# Work request
Beginning with the line that holds "Instruction: Collapse the" in the data below, give again every line through the one that holds "Task: Click the search input field at top", exactly as written.

════════

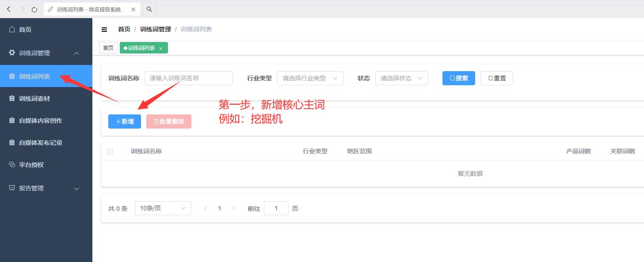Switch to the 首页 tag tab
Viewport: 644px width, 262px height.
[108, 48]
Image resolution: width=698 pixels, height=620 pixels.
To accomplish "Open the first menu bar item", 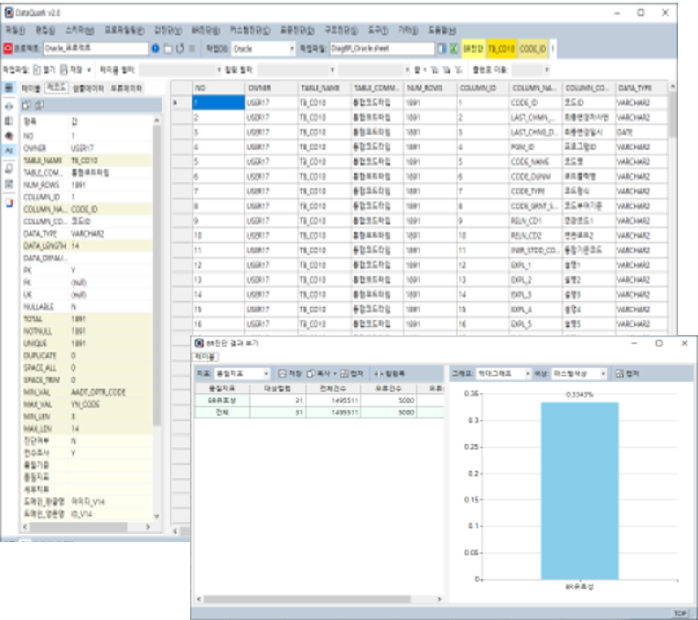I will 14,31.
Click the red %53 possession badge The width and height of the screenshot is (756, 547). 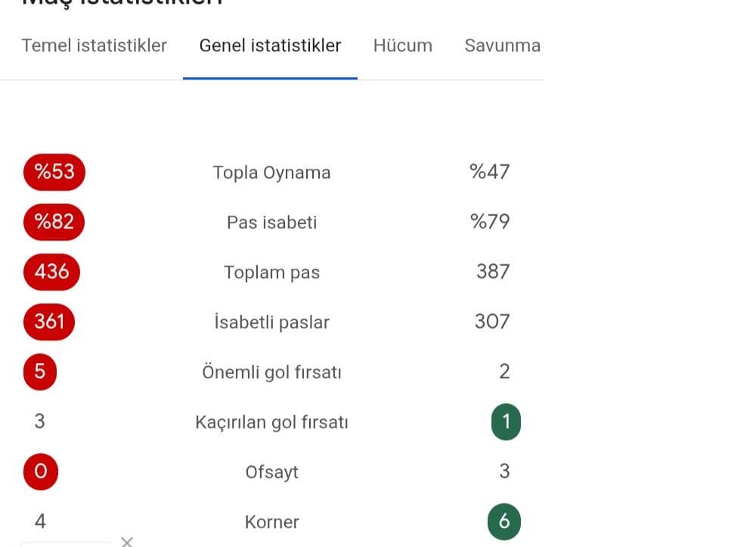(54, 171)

════════

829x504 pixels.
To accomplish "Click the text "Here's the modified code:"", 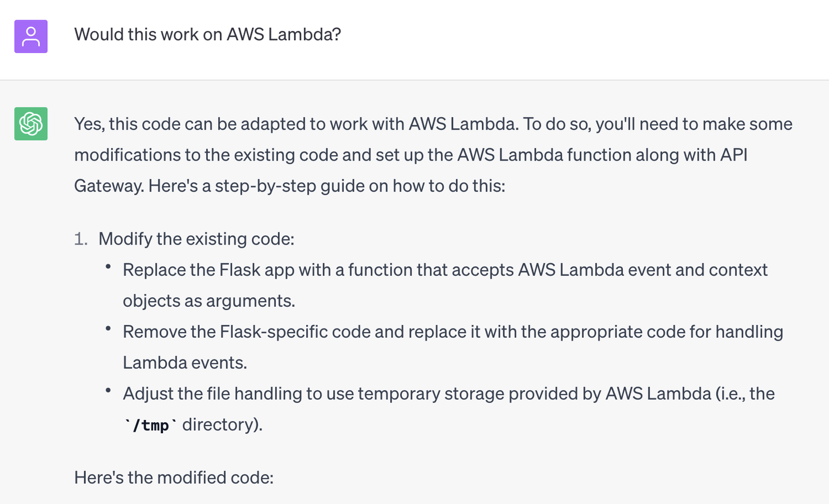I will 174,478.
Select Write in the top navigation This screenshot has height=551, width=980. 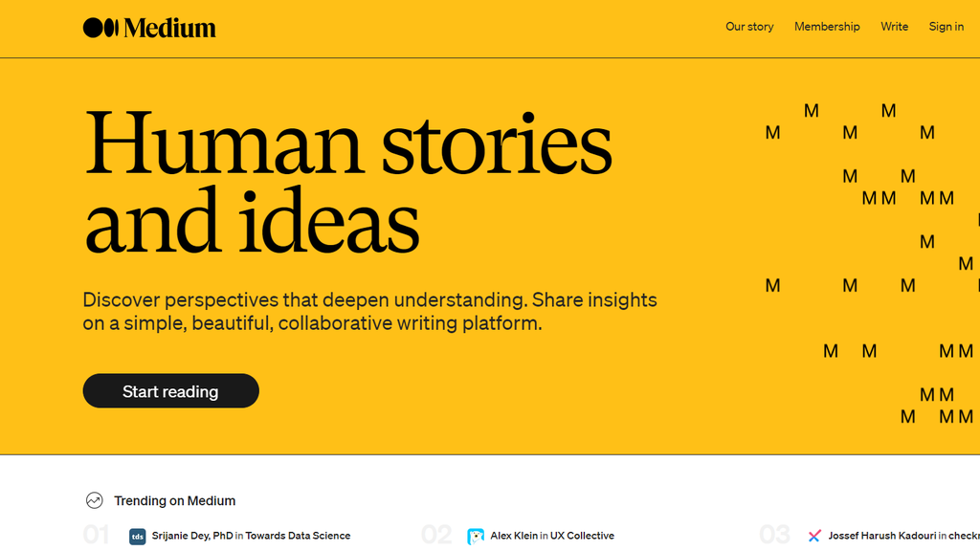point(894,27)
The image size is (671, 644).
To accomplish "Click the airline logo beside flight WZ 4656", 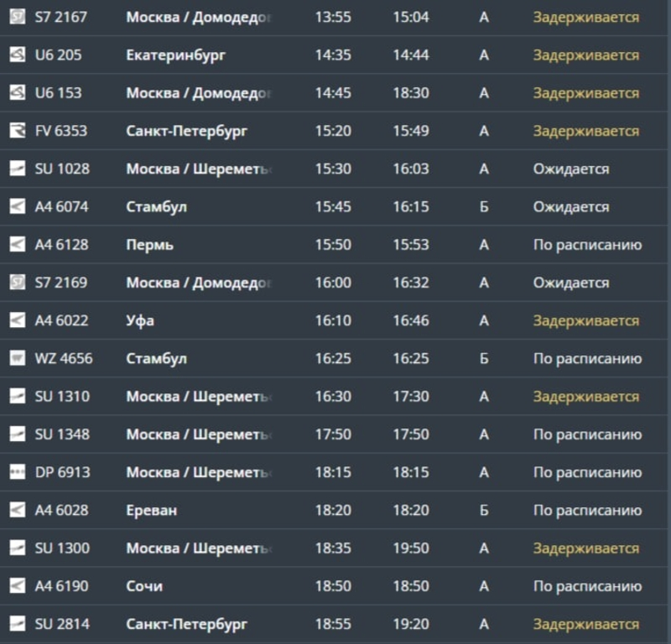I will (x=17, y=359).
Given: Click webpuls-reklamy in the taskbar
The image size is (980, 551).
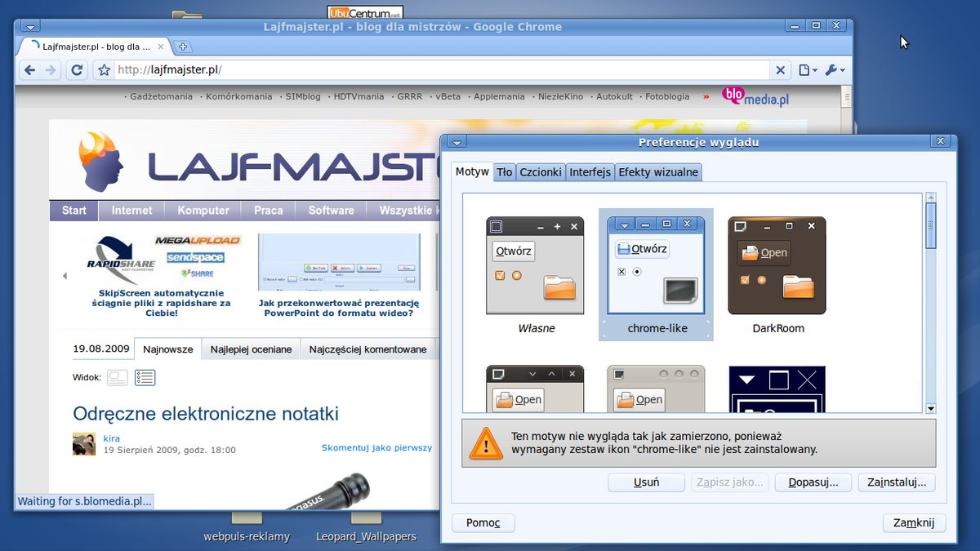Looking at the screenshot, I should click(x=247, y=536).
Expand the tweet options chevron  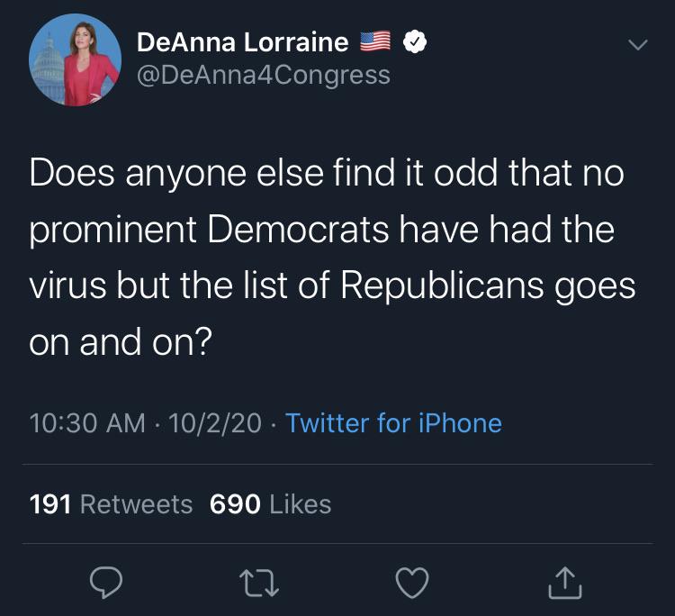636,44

════════

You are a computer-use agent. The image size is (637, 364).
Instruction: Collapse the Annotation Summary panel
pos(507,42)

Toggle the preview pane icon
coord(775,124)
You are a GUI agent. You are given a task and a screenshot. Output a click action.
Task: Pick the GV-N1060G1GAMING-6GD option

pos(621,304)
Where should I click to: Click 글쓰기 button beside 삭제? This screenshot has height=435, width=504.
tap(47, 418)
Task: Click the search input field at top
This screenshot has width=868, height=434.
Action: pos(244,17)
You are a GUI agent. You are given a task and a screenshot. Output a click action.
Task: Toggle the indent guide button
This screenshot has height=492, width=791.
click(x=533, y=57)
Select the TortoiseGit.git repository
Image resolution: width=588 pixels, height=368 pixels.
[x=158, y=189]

════════

# Result below
Instruction: Collapse the Annotation Summary panel
pos(507,42)

Toggle the preview pane icon
coord(775,124)
You are a GUI agent. You are given a task and a screenshot. Output a click action.
Task: Pick the GV-N1060G1GAMING-6GD option

pos(621,304)
Where should I click to: Click 글쓰기 button beside 삭제? This screenshot has height=435, width=504.
tap(47, 418)
Task: Click the search input field at top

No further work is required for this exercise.